▸ DATA SUPPLIED
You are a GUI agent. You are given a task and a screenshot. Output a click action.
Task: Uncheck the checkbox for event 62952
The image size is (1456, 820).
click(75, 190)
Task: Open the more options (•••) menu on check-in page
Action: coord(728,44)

▸ REQUIREMENT
Could you output every record above exactly as written?

▸ REPLY
You are a GUI agent. You are given a task and a screenshot. Output a click action.
Task: Uncheck the checkbox for event 62952
The image size is (1456, 820).
click(75, 190)
Task: Open the more options (•••) menu on check-in page
Action: coord(728,44)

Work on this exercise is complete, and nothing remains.